▸ **REQUIRED WORK**:
1) From the account of the rescue shift below, reproduce the passage from "Its been a long" to "one eye open." word for word.
2) Answer these questions using the account of the rescue shift below.
(a) What are the start and end times of the day shift?
(b) Which unit is the narrator's relief coming from?
(c) At what time does the shift catch up with the narrator?

▸ **SELECTED TEXT**:
☆ ☆ ☆ ☆ ☆ ☆ ☆
Its been a long night, the last of three long nights, the shift is over-almost and I lay on the bunk praying for one bit of kindness from the rescue gods. At 0600 the shift catches up with me, I close my eyes and drift…till the tones go off. Not quite sure if I heard one long tone or two short ones I wait, one eye open.
One long, and the P.A.. follows;
Rescue 1 to wherever for whatever, at 0655. Engine 13, as you were.
A quick splash of water on the face, run my fingers through my hair and down the stairs I go, as members from the oncoming shift go up to relieve the sleeping members of Engine 13. My relief is coming from Rescue 4, overtime, and won't be here till 7:30, earliest. Doesn't matter, by the time I get whoever wherever it's going to be close to eight.
The people assigned to the ambulances have considered stopping the time honored tradition of coming in an hour early to start our shifts. We have been talking about it for years but never do. Its bad enough we give the city an hour's work for nothing nearly every shift, but seeing the rest of the job getting out on time just makes it worse.
For those who have no idea what the heck I'm complaining about, here's a quick explanation:
Our day shift starts at 0800 and ends at 1800. Night shift starts at 1800 and ends at 0800. To beat traffic, and get home in time to get the kids to school, or practice, or start dinner or get to our second jobs on time we come in an hour early. And get out an hour early.
☆ ☆ ☆ ☆ ☆ ☆ ☆
▸ **Element and text location data**:
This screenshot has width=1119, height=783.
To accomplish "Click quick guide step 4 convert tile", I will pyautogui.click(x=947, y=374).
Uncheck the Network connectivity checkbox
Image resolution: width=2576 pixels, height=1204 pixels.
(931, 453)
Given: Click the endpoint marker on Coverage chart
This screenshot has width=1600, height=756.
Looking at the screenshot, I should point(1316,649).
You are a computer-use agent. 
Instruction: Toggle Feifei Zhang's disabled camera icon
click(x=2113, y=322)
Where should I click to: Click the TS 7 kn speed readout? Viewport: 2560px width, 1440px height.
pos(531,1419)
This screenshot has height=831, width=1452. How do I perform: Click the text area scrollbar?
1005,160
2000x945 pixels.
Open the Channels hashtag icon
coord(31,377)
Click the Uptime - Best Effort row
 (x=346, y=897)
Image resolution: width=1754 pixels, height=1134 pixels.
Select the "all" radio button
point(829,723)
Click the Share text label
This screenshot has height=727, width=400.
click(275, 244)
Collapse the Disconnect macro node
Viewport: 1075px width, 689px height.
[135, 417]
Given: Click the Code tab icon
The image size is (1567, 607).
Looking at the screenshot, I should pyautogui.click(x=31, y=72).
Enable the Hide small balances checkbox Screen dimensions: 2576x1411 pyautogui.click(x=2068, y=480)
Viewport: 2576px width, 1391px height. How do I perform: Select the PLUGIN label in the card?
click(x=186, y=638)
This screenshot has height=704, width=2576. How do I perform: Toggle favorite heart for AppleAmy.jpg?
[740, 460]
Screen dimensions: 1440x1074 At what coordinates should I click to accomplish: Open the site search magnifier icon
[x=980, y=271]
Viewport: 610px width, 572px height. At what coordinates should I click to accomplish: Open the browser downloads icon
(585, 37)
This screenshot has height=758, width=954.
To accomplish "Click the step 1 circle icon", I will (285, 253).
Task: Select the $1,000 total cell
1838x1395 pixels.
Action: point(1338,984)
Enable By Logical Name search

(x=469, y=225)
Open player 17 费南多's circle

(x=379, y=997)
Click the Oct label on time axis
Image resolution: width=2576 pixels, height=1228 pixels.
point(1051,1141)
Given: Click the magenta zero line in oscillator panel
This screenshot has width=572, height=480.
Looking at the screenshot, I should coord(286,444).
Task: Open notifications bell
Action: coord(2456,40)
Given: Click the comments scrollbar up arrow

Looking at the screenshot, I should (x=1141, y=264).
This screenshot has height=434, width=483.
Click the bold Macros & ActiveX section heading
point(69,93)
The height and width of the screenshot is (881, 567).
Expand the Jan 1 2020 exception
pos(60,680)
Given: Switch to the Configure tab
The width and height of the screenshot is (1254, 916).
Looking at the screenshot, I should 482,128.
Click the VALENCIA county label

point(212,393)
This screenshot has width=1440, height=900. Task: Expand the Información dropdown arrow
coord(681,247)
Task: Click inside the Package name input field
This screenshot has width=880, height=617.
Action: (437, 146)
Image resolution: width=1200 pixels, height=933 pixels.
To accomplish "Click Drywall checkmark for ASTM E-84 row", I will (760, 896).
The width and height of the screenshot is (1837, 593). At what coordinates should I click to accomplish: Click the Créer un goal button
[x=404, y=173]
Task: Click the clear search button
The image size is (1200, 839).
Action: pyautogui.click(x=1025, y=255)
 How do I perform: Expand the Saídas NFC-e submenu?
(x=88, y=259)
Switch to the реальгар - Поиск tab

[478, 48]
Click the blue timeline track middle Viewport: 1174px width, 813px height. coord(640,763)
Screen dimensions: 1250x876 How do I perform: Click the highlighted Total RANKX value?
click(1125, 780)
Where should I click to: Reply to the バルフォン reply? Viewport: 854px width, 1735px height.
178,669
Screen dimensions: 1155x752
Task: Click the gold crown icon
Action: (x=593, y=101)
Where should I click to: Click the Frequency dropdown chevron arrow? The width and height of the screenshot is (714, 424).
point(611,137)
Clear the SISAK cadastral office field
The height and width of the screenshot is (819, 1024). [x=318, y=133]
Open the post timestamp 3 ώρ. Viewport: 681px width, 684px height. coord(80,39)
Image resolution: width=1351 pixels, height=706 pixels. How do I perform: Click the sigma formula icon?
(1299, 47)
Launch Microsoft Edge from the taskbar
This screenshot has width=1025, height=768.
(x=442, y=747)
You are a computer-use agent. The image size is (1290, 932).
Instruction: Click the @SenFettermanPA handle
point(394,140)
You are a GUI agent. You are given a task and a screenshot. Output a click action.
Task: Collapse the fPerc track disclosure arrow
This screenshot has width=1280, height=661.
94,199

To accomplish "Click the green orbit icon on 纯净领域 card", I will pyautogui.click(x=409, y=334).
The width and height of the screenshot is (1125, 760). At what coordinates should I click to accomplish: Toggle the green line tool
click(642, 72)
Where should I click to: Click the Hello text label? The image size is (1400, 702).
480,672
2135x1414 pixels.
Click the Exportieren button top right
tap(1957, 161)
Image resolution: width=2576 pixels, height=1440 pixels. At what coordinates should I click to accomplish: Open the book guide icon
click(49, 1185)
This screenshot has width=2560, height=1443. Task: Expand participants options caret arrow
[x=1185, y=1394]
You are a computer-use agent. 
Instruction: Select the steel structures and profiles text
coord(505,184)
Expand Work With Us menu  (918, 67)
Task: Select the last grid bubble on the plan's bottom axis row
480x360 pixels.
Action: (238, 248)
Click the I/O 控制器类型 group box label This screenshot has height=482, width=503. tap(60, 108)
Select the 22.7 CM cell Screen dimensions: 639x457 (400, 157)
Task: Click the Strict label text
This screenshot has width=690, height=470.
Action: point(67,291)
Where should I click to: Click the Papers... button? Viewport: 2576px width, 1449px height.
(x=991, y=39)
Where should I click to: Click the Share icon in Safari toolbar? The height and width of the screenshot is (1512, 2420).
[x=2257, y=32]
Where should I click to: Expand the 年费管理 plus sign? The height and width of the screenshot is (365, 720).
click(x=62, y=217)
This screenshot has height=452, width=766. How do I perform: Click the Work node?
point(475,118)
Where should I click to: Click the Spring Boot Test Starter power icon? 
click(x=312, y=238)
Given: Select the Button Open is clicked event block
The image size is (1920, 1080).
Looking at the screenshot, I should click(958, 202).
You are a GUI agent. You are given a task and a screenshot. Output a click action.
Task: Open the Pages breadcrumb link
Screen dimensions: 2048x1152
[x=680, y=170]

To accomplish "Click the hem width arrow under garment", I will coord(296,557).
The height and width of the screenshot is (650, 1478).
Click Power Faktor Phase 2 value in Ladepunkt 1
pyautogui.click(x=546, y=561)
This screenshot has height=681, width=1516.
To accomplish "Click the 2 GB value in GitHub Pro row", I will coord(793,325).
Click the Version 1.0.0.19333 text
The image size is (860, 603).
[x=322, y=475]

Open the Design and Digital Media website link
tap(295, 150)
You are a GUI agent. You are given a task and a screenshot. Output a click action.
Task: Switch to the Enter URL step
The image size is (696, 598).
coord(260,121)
☆ ☆ ☆ ☆ ☆ ☆ ☆
▸ **ANSWERS PROVIDED**:
1)
Its been a long night, the last of three long nights, the shift is over-almost and I lay on the bunk praying for one bit of kindness from the rescue gods. At 0600 the shift catches up with me, I close my eyes and drift…till the tones go off. Not quite sure if I heard one long tone or two short ones I wait, one eye open.

2)
(a) The day shift starts at 0800 and ends at 1800.
(b) Rescue 4.
(c) At 0600.